The Wollaston Warrior’s grave was first discovered by archaeologists in 1997 in a gravel pit operated by Pioneer Aggregates just outside Wollaston.
Alongside the scarce remains of the warrior, a young man probably in his twenties at the time his death, this seventh century Anglo-Saxon grave contained a helmet, a sword, knife, three iron buckles, a dress hook, and a copper alloy hanging bowl, with one surviving decorative mount.
The ‘Pioneer’ helmet was only the fourth Anglo Saxon helmet to be recovered in England at the time of its discovery.
The helmet is adorned with a simple boar crest at the top and would once have had two cheek plates, of which only one remains.
Given their rarity the burial remains are of great historical and archaeological significance.
Claudia Rogers, PhD placement student at the Royal Armouries in Leeds who has been undertaking research on the Wollaston grave goods in preparation for the exhibition, said: “The burial goods indicate that the grave belonged to a male of high status.

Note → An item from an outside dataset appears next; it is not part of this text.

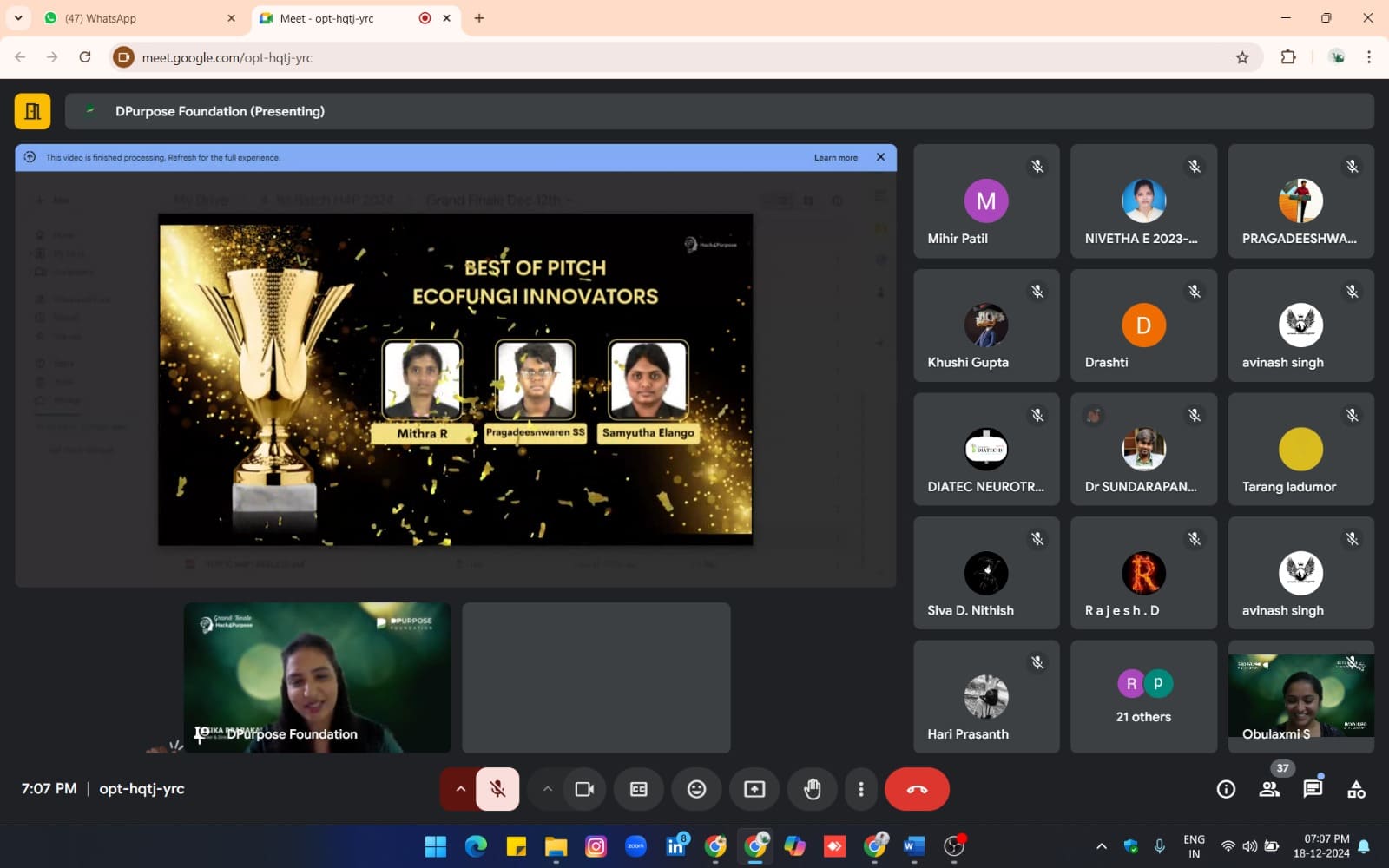Open more options three-dot menu
This screenshot has width=1389, height=868.
(x=860, y=789)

“The hanging bowl was made from one sheet of bronze, requiring the talents of a highly skilled craftsman.
“The bowl would have originally been suspended from three hooks and decorated with escutcheons.

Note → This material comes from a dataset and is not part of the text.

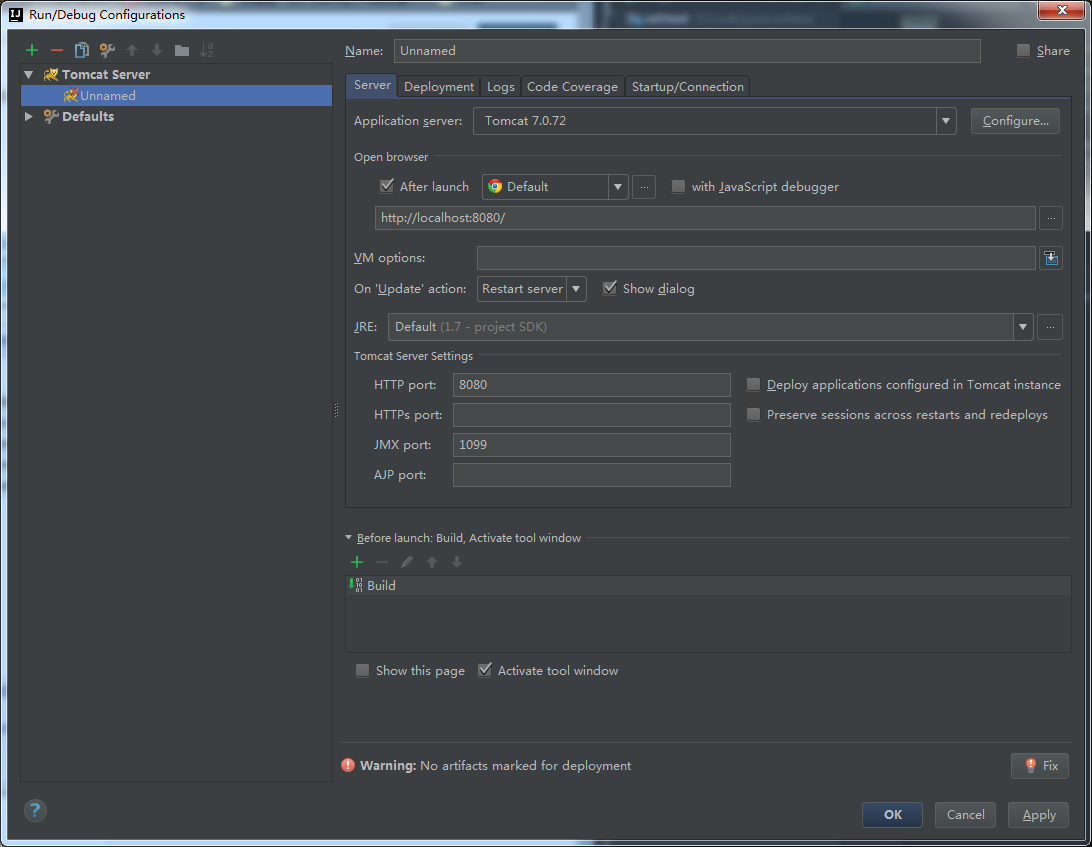Click the HTTP port input field
Screen dimensions: 1092x847
click(591, 385)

“This bowl certainly reflects the standing of the Wollaston Warrior, although it remains unclear what uses the bowl had.”

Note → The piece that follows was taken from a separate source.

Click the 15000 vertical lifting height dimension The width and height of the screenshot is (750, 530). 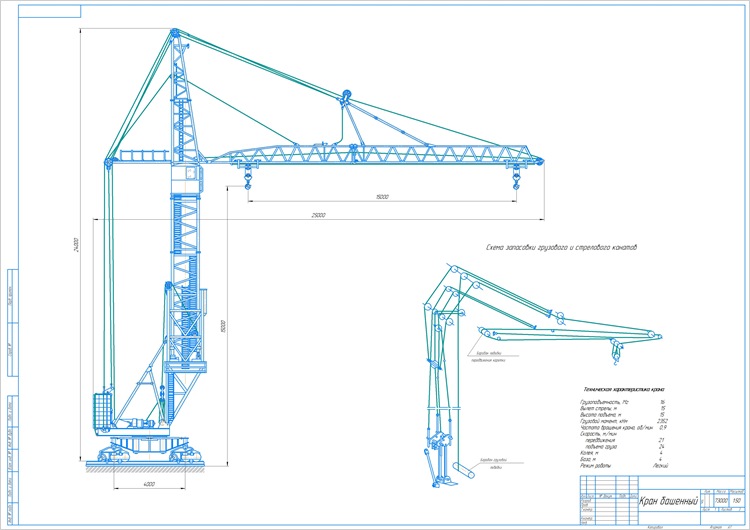(x=223, y=326)
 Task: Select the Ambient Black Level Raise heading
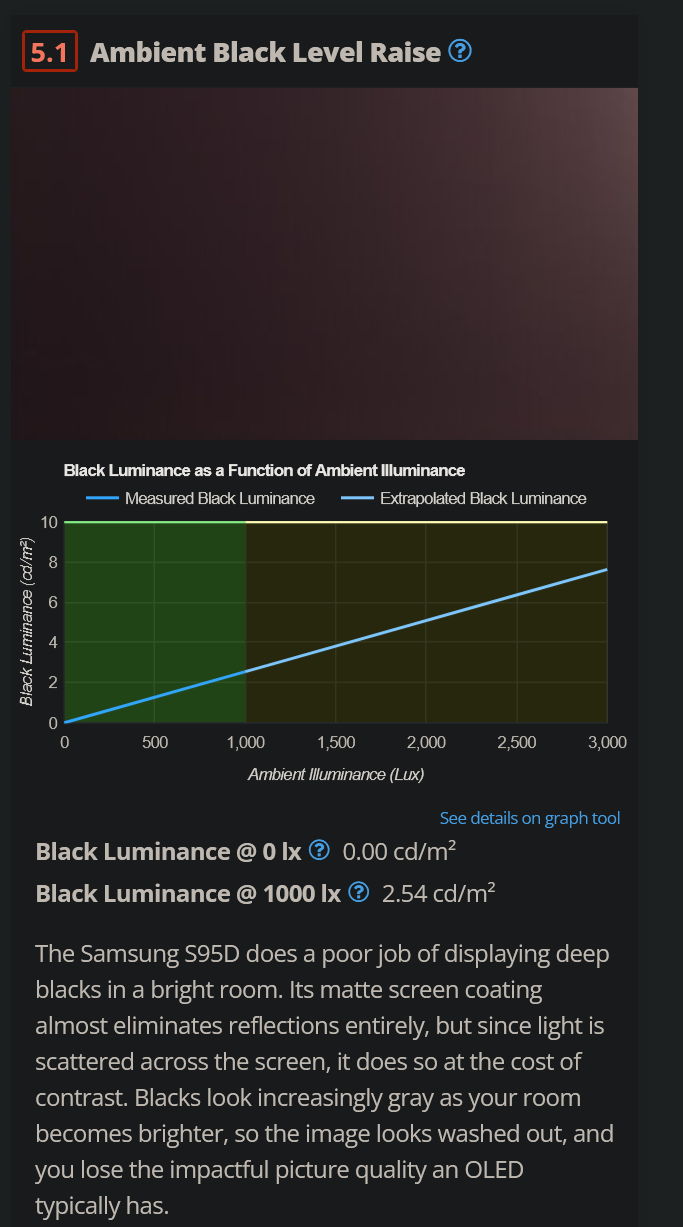[x=263, y=49]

The rest of the Warrior Treasures exhibition focuses on fittings from weapons found within the Staffordshire Hoard collection.
It tells the story of their discovery, providing a fascinating glimpse into the warrior culture of a period in Anglo-Saxon history.
These fittings were stripped from swords and seaxes (single-edged knives), and are thought to represent the equipment of defeated armies from unknown battles during the first half of the seventh century.
The fittings are intricately decorated with gold, silver and semiprecious gems, and represent the finest quality Anglo-Saxon craftsmanship.
Northamptonshire-based artist and blacksmith Stuart Makin has been awarded a commission by the Royal Armouries museum in Leeds to create a sculptural response to the spectacular items which will be on display in the exhibition.
The commission has been supported using public funding by the National Lottery through Arts Council England.
The Wollaston Warrior Group is in the care of the Royal Armouries museum in Leeds from private lenders.
The Staffordshire Hoard treasure is owned by Birmingham City Council and Stoke-on-Trent City Council and cared for on their behalf by Birmingham Museums Trust and The Potteries Museum & Art Gallery.
It is currently undergoing one of the UK’s largest archaeological research projects, conducted by Barbican Research Associates on behalf of the owners and Historic England, who fund the project.
Entry to the exhibition is free and will be accompanied by an events programme.